> [Directions for this task]
Lines from the one with "Click the lowercase" to the end of the material, both included: print them exactly and print nothing else. Omit the pictures.

> [Data for the task]

* * * * *

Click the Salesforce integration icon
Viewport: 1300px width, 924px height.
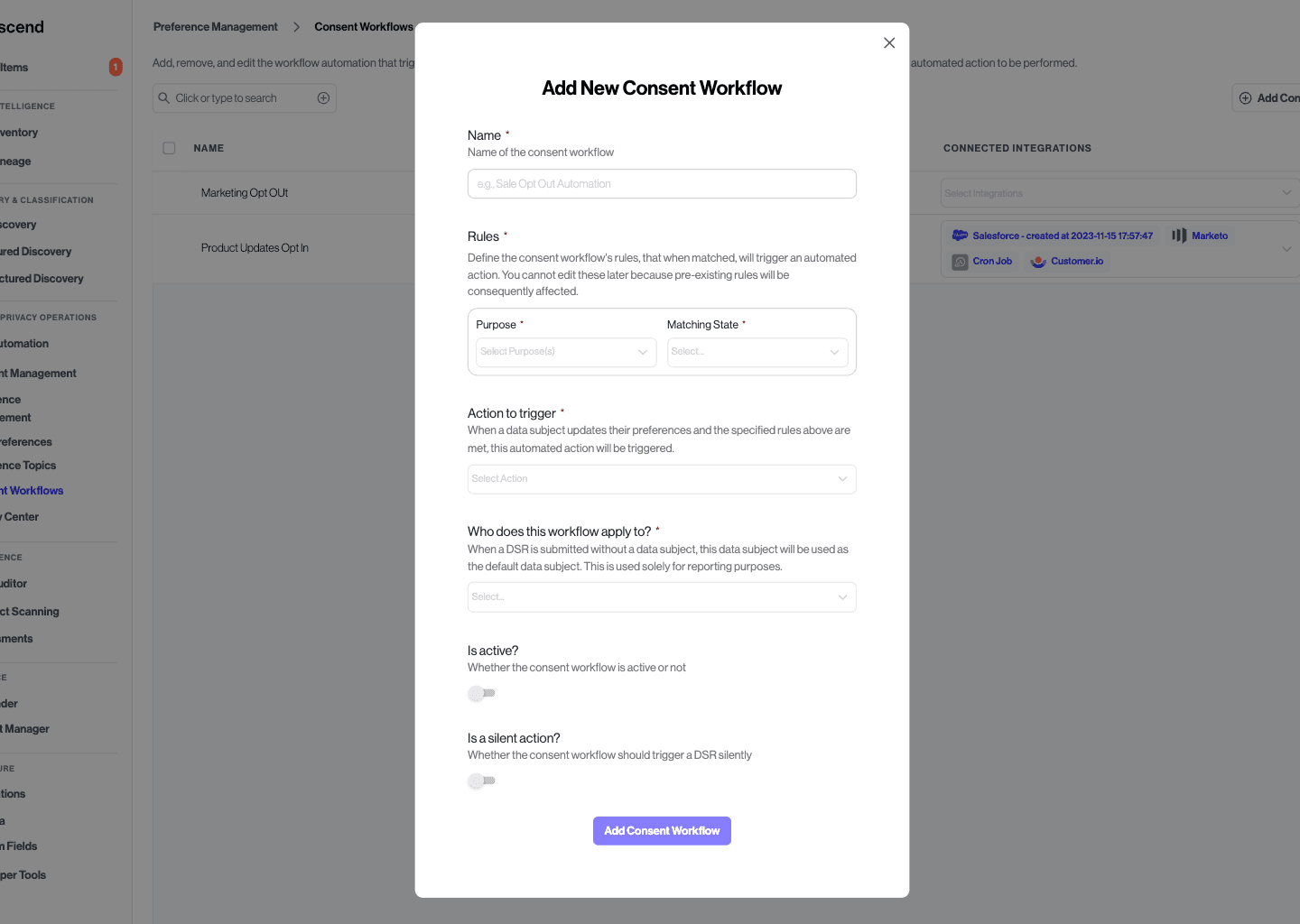960,236
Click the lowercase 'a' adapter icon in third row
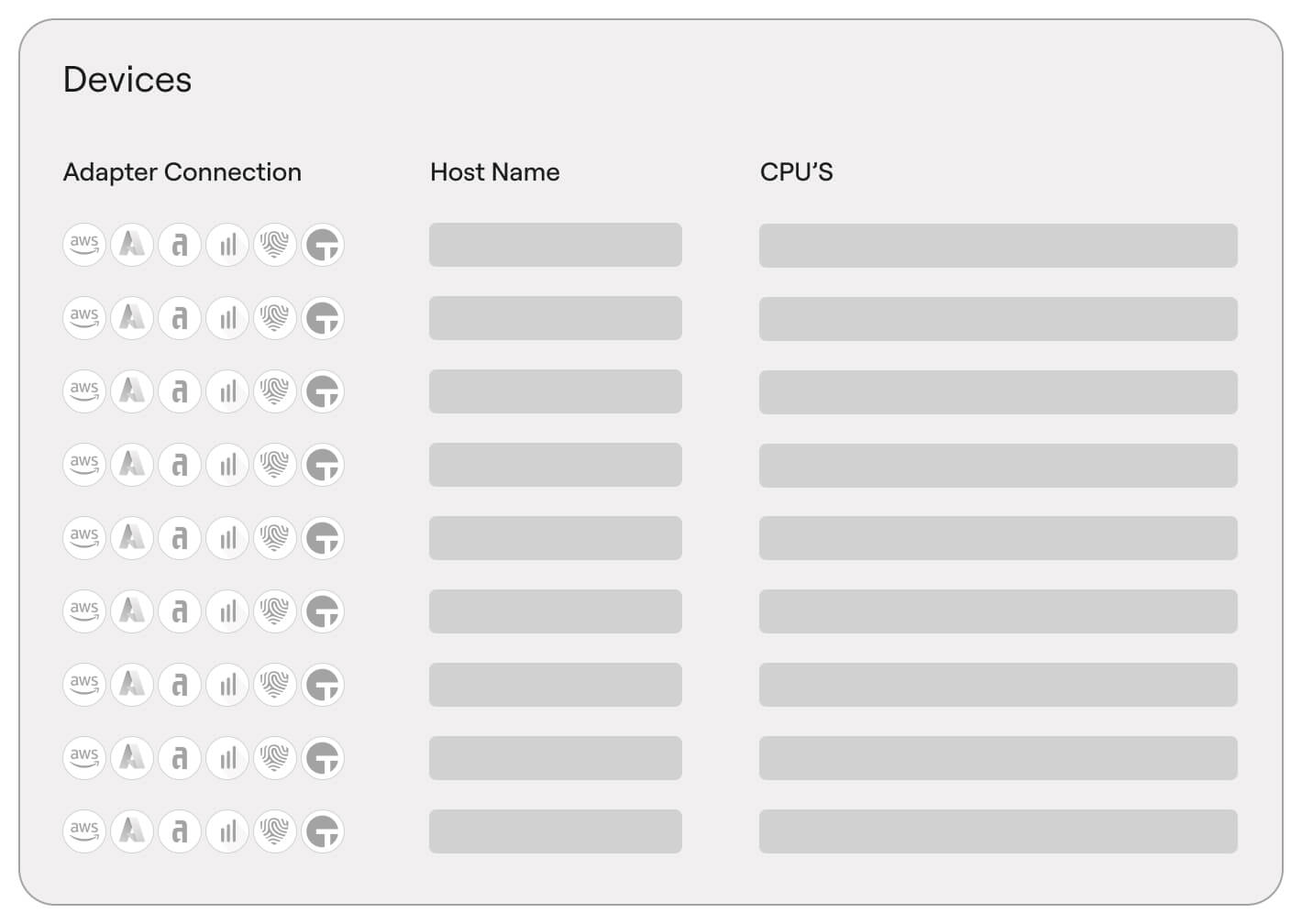Viewport: 1302px width, 924px height. click(x=180, y=391)
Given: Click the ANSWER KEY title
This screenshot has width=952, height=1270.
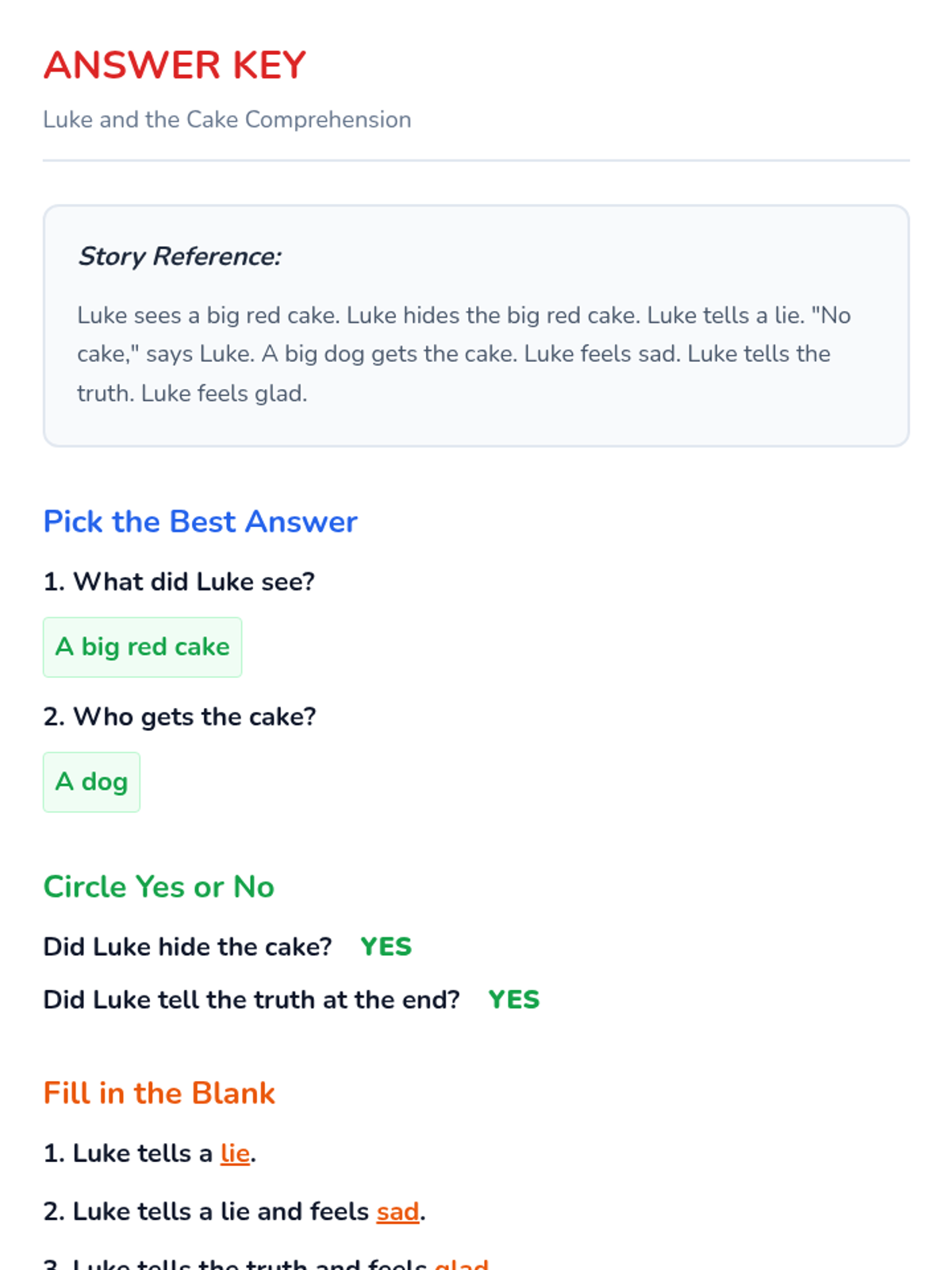Looking at the screenshot, I should [175, 65].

* * * * *

> [Task answer]
Click the lowercase 'a' adapter icon in third row
Viewport: 1302px width, 924px height. click(x=180, y=391)
Given: Click the ANSWER KEY title
This screenshot has width=952, height=1270.
Looking at the screenshot, I should [175, 65].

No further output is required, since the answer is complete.